Records drawn from a dataset:
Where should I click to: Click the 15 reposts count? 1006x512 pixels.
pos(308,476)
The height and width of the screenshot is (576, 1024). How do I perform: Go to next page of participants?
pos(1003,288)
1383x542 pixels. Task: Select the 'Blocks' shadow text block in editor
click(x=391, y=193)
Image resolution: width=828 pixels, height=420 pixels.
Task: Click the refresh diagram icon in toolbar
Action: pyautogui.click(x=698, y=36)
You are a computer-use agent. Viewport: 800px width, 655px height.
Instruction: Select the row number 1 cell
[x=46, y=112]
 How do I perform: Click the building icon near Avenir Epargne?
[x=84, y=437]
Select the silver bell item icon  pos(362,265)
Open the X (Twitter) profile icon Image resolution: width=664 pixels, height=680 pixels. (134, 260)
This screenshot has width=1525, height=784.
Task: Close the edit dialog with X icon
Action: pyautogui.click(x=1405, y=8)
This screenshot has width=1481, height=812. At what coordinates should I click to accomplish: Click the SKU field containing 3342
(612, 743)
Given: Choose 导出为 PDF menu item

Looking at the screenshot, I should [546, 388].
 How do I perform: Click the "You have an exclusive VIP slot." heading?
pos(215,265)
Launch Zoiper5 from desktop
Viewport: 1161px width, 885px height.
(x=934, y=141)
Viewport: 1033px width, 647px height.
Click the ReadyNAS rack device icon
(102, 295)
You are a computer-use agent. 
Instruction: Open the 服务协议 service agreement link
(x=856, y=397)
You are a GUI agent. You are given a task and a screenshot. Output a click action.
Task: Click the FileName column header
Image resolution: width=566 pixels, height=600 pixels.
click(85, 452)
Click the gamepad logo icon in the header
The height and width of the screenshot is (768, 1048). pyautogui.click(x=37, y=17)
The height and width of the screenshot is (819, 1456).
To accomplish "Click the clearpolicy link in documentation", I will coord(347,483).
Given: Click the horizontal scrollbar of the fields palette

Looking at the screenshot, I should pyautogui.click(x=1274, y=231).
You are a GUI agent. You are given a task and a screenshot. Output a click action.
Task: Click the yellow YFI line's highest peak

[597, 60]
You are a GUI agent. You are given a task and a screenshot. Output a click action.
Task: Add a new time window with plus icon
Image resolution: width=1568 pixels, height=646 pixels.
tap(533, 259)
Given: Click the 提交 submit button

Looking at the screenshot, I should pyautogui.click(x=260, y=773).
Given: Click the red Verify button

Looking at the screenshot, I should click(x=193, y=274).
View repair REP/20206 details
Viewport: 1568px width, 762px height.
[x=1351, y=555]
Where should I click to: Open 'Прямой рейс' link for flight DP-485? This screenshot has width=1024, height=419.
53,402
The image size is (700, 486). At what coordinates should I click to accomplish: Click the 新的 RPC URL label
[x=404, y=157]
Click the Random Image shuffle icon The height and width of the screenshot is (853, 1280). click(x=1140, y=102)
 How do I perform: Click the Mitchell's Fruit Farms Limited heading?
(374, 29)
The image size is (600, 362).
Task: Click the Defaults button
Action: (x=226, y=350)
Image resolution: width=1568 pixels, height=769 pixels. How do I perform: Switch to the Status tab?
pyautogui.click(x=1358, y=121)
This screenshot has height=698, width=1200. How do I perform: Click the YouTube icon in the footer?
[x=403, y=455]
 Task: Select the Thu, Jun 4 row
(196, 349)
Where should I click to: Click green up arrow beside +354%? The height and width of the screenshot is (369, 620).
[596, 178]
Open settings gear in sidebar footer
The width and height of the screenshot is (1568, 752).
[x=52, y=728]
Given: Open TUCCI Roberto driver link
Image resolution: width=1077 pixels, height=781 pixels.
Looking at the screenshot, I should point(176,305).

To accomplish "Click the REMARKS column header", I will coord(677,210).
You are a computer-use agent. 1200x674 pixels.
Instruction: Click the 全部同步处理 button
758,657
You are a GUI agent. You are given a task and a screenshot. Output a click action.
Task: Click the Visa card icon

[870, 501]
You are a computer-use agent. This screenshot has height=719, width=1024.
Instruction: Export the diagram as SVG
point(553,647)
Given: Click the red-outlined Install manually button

Task directions ->
Exactly as they appear, print the lines from the one holding "Task: Click the Visa card icon" through the final line of the entries, and no others.

Solution to the exercise ->
Task: Click the Visa card icon

[870, 501]
You are a computer-use agent. This screenshot has height=719, width=1024.
Instruction: Export the diagram as SVG
point(553,647)
Given: Click the red-outlined Install manually button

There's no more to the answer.